Grilled Pesto Chicken Sandwich
1 Cup Fresh Pesto, prepared*
1/4 Cup Rice Wine Vinegar
1 Teaspoon Salt
1 Teaspoon Granulated Sugar
1 Pound Boneless Skinless Chicken Breasts, halved lengthwise
4 Martin’s Big Marty’s Rolls
1/4 Cup Red Onion, thinly sliced
2 Tomatoes, thickly sliced
1 Cup Baby Spinach
1/3 Cup Mayonnaise
1 Tablespoon Fresh Lemon Juice
*If making fresh pesto, combine the following ingredients in a blender or food processor: 3 cups lightly-packed fresh basil leaves, 1/2 cup freshly grated Parmesan, 1/3 cup toasted pine nuts, 3 cloves garlic, 1 teaspoon sea salt, 1/2 teaspoon freshly-cracked black pepper. Pulse until finely chopped, then with the food processor running, slowly drizzle in ½ cup extra-virgin olive oil until mixture is smooth and fully incorporated. Use immediately or refrigerate for up to 3 days.

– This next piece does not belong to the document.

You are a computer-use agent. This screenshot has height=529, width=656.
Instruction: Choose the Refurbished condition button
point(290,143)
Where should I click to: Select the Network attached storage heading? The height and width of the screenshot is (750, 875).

Combine marinade ingredients in a zip-top freezer bag; add chicken breasts and marinate in fridge for at least 2 hours or overnight.
If Using Immediately: Keep refrigerated until ready to use, up to one day.

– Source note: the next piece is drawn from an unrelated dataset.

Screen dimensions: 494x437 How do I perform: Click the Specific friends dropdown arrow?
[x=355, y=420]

If Freezing: Transfer bag to freezer and freeze for up to 3 months. When ready to cook, transfer to refrigerator for 24 hours, or until fully thawed.
To Prepare Chicken: Heat grill or grill pan to medium-high. Grill for 20-22 minutes, flipping halfway through, until cooked through (165°F) and the juices run clear. Remove chicken from heat, loosely cover with foil, and let rest for 5 minutes. Cut chicken breasts in half crosswise into bun-sized portions.
Meanwhile, in a small bowl, whisk together the mayonnaise and lemon juice.
Assemble Sandwich: Top each bun with lemon-mayo, spinach, chicken, tomato, and onion. Serve immediately.